Sigh. Security researchers at Microsoft have unearthed what they say is a massive phishing campaign to infect PCs with malware under the guise of providing current statistics related to COVID-19.
You know, just some terrible people trying to make a quick buck off of the coronavirus pandemic.
According to the details provided, the company has seen a steady increase in unsolicited email attachments that contain malicious Excel 4.0 macros. Apparently, the latest campaign only started around a week ago, but already has so far used several hundred unique attachments.
This is what it looks:
And this is how it rolls:
“The emails purport to come from Johns Hopkins Center bearing ‘WHO COVID-19 SITUATION REPORT’. The Excel files open w/ security warning & show a graph of supposed coronavirus cases in the US. If allowed to run, the malicious Excel 4.0 macro downloads & runs NetSupport Manager RAT.”

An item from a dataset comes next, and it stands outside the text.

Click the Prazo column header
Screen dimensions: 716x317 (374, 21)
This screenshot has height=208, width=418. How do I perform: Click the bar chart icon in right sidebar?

Apparently, the number of malicious Excel 4.0 macros was already on the rise, according to Microsoft. But the advent of the COVID-19 meant that cybercriminals started to use it as a bait to lure in their victims.
Now we have hundreds of these macros being used out in the wild for this phishing campaign, and they all connect to the same URL that delivers a viral payload to PCs. Once infected, the attacker gains remote access to run commands on the comprised system, and install even more malware.
Rather meta, when you consider that these shady people are using the virus to deploy their own virus!
Then again, threats like these were to be expected Even forewarned.
There’s all manner of malware now running amok, masquerading as COVID-19 information, including one that can make a PC unbootable by overriding the master boot record. Now would be a good time to be on the lookout for these types of threats.
Smart computing goes a long way here.